## Lec80: Link Analysis - Implementing Page Rank using Points Distribution Method - 1

* Create/take a directed graph with 'n' nodes.
* Assign 100 points to each node.
* Keep distributing points until convergence.
* Get nodes' raking as per the points accumulated
* Compare the ranks thus obtained with the ranks obtainrd from the inbuilt Page rank method

## Lec81: Link Analysis - Implementing Page Rank using Points Distribution Method - 2

In [7]:
import networkx as nx
import random

def add_edges(G, p):
    #Randomly adding edges
    for i in G.nodes():
        for j in G.nodes():
            if i != j:
                r = random.random()
                if r <= p:
                    G.add_edge(i, j)
                else:
                    continue                
    return G
                
def initialize_points(G):
    points = [100 for i in range(G.number_of_nodes())]
    return points

def distribute_points(G, points):
    prev_points = points
    new_points = [0 for i in range(G.number_of_nodes())]
    
    for i in G.nodes():
        out = G.out_edges(i)
        if len(out) == 0:
            new_points[i] += prev_points[i]
        else:
            share = float(prev_points[i]) / len(out)
            for each in out:
                new_points[each[1]] += share
                
    return G, new_points

def keep_distibuting_points(G, points):
    prev_points = points
    print 'Enter # to stop'
    while(1):
        G, new_points = distribute_points(G, prev_points)
        print new_points
        
        char = raw_input()
        if char == '#':
            break
        prev_points = new_points 
    return G, new_points
            
        
def main():
    # Create/take a directed graph with 'n' nodes.
    G = nx.DiGraph()#empty graph
    G.add_nodes_from([i for i in range(10)])
    G = add_edges(G, 0.3)

    # Assign 100 points to each node.
    points = initialize_points(G)
    
    # Keep distributing points until convergence.
    G, points = keep_distibuting_points(G, points)
    
    # Get nodes' raking as per the points accumulated
    # Compare the ranks thus obtained with the ranks obtainrd from the inbuilt Page rank method

main()

Enter # to stop
[86.66666666666667, 53.333333333333336, 50.0, 150.0, 83.33333333333334, 70.0, 233.33333333333334, 53.333333333333336, 75.0, 145.0]
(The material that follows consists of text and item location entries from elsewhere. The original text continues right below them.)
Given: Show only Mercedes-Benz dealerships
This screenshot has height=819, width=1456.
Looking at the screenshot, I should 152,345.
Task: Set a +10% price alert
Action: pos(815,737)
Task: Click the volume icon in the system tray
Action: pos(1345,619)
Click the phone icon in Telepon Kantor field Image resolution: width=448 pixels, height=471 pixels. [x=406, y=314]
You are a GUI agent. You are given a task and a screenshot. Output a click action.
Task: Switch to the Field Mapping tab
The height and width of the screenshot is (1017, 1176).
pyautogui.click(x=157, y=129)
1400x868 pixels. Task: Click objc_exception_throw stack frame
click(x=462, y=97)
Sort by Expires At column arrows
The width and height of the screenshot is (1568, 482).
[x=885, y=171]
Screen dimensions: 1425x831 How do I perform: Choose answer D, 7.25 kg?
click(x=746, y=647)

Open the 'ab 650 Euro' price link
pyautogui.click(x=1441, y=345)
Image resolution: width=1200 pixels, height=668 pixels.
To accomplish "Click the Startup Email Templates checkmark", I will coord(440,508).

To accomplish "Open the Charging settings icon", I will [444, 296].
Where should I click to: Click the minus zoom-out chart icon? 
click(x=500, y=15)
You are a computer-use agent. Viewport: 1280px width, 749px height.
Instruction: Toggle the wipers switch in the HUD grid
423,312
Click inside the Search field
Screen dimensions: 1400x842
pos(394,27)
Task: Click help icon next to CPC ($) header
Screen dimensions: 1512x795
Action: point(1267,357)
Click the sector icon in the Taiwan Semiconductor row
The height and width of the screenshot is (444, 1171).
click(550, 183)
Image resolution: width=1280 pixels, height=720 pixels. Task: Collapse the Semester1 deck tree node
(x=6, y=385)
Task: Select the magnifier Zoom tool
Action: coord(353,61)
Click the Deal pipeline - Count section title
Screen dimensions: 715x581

[81.66666666666667, 43.888888888888886, 71.66666666666667, 140.55555555555554, 121.66666666666667, 87.5, 218.05555555555554, 38.33333333333333, 85.0, 111.66666666666667]

[87.74074074074073, 44.22222222222223, 65.48611111111111, 145.76388888888889, 112.33796296296296, 72.83333333333334, 202.12962962962965, 46.16666666666667, 73.68055555555554, 149.63888888888889]

[85.15277777777779, 43.98302469135802, 61.58796296296297, 136.94135802469137, 110.17592592592592, 89.55555555555556, 221.84413580246917, 39.01388888888889, 73.61574074074075, 138.12962962962962]

[80.89958847736627, 43.107407407407415, 66.4567901234568, 145.22222222222223, 112.10390946502059, 83.78796296296296, 212.9843106995885, 44.575, 74.96797839506173, 135.89483024691359]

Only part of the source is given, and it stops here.